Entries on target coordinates
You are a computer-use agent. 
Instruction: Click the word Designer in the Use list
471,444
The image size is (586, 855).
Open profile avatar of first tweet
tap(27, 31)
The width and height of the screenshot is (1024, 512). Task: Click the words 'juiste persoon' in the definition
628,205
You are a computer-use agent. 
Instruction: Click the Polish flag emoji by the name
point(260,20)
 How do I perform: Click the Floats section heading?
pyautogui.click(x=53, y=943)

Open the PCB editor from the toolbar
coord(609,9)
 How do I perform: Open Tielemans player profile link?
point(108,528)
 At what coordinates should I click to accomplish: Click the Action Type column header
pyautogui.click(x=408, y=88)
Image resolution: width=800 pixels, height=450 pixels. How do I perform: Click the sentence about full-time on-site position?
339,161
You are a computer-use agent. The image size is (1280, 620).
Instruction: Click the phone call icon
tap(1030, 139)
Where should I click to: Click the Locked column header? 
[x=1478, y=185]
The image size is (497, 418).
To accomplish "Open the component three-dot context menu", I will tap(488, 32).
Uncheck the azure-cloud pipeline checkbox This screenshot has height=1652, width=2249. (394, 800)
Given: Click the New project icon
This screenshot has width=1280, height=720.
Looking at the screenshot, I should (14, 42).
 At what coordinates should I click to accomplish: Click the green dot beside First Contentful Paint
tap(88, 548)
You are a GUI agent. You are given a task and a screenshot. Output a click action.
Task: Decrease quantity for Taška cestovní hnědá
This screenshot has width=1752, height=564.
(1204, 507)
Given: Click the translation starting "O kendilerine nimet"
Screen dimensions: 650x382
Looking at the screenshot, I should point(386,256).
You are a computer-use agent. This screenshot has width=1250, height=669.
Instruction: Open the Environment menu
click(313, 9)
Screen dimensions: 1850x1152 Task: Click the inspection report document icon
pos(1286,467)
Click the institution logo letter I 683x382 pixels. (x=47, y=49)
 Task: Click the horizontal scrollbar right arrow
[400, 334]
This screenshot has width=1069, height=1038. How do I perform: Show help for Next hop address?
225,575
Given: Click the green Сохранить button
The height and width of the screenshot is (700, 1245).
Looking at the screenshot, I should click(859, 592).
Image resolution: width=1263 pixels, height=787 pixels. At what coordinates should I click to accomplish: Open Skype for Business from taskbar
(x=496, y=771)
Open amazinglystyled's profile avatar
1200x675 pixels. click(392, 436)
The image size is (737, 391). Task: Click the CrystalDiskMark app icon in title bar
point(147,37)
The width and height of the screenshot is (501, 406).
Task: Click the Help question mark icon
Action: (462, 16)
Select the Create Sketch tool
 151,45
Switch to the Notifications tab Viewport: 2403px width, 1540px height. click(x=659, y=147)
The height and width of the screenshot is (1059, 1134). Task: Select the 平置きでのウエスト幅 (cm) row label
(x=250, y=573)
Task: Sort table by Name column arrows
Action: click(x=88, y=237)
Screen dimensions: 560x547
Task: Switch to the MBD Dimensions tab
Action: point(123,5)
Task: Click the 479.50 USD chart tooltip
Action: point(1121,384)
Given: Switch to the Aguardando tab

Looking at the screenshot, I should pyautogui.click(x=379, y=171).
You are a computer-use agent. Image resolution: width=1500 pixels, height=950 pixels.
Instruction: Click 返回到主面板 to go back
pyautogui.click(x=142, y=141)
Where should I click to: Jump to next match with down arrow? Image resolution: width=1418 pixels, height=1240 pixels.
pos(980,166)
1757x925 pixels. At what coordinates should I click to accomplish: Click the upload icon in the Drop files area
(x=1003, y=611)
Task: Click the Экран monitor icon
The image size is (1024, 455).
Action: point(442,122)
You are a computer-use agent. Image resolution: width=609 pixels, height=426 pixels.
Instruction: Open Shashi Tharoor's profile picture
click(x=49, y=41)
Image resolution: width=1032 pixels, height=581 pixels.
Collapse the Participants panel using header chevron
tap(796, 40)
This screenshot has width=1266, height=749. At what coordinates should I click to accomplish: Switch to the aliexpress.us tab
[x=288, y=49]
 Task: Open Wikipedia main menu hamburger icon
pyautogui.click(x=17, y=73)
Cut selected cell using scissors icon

Your instructions:
Please convert the part of the listing above from the line containing "You are a GUI" through the line containing "Looking at the screenshot, I should point(386,256).", inclusive, into a two-column CSV with the headers entry_text and answer. Give one row per entry, with each field in double quotes and any line breaks inside a field replaced by spaces.

Correct output:
entry_text,answer
"You are a GUI agent. You are given a task and a screenshot. Output a click action. Task: Decrease quantity for Taška cestovní hnědá This screenshot has width=1752, height=564.","(1204, 507)"
"Given: Click the translation starting ""O kendilerine nimet"" Screen dimensions: 650x382","Looking at the screenshot, I should point(386,256)."